I appreciate that Vitalik is always so kind to answer my non-technical, newbie questions, and what I value the most is that he takes the time to translate what he is going to tell me to layman’s terms, this was his short answer:
I really don’t like this “final networks that will prevail” concept.
Well, I like his sincerity too! :)
Here is what he said about different types of networks covering different types of needs and niches:
I think there are going to be plenty of networks with plenty of trade-off profiles. Particularly:
- Subjectivity / security trade-offs – Ripple is more secure theoretically, because even if it breaks the nodes can coordinate to revert it, but also much more heavily depends on trust.
- Scalability / security trade-offs – low transaction costs will for many dapps be mandatory, but in other cases you want absolute security with the full chain processing your transaction.
- Privacy / cost trade-offs – zerocash, ripple and everything in between.
- Safety / liveness trade-offs – do you want the network to be more likely to keep on going no matter what, or to be resistant and unexploitable by attackers no matter what?
Regarding Ripple (and I guess Stellar too because they are very similar) he says it occupies a specific space in the market, but it would be much more defensible if it had a Turing-complete programming language like Ethereum.

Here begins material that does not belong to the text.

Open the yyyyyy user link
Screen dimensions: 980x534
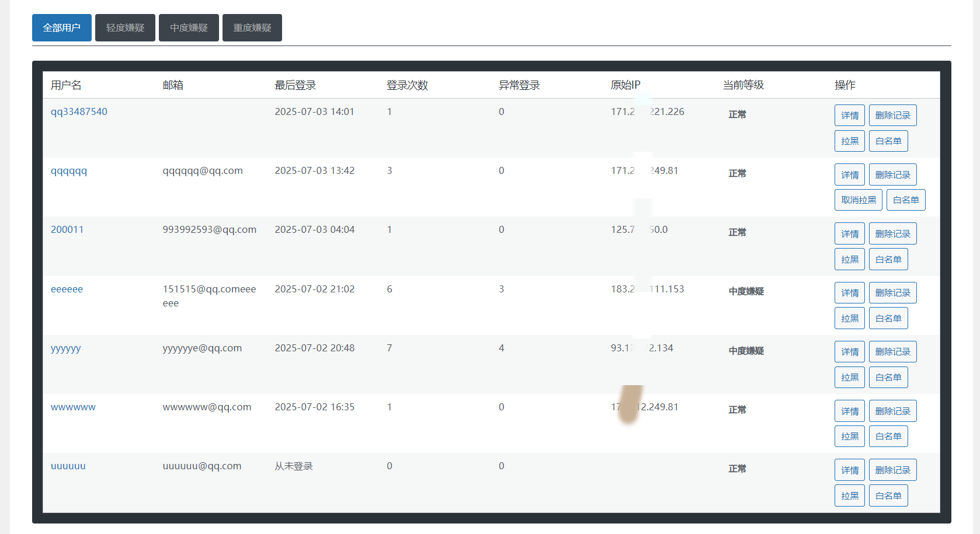coord(65,348)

About Ethereum 1.0 and Bitcoin + Sidechains, they don’t satisfy the low cost, high scalability niche because of “every-node-processes-every-transaction” property, but his hope is Ethereum 2.0 will satisfy that need.

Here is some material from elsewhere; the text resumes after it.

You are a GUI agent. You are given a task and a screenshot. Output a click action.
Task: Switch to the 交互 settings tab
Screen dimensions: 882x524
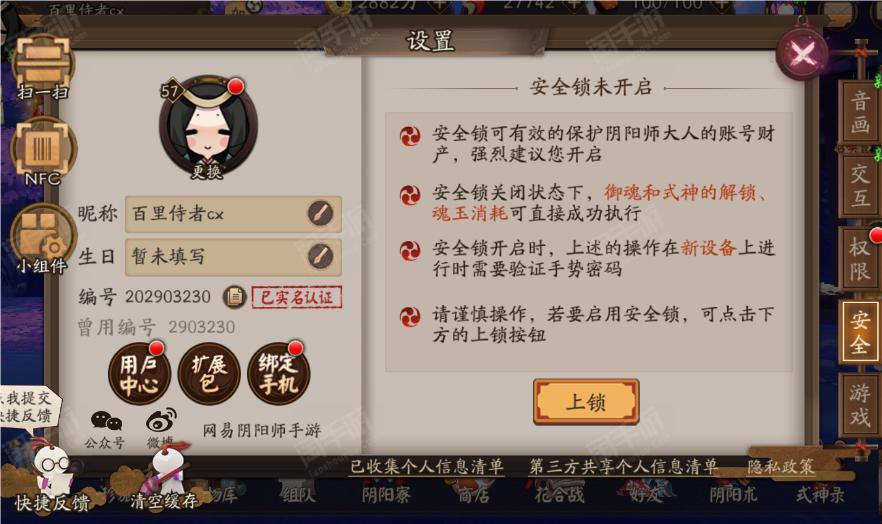(859, 186)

This is what he had to say about the nature of blockchain/network competition:
What will happen though is that I think networks will stop competing on features; the concept of “x is the network for decentralized exchange”, “y is the network for domain names”, etc will disappear, as turing-complete languages are just a much better way of handling those needs. But there will exist distinctions between different classes of needs.
As an analogy, he compared the different blockchain/network styles and their trade-offs with the hundreds of programming languages out there:
Think python / c++ / go / bash / ruby / haskell / browser javascript / nodejs. Programming languages are everywhere. But they are mostly not application-specific…
But this was the phrase that helped me picture the industry better:
[The different blockchain/networks] occupy different regions of the trade-off space.
This is, if you think of a chart with different quadrants, each with different qualities such as “subjectivity”, “scalability”, “security”, “privacy”, or other profiles, you could plot and map on the chart the different networks according to what they prioritized.
My conclusion:
At the bottom of the Crypto Application Stack (please see chart below), the consensus layer, there will be several blockchain/networks serving different niches according to their trade-off profile needs. As there are plenty of trade-off profiles there will be plenty of networks in the future.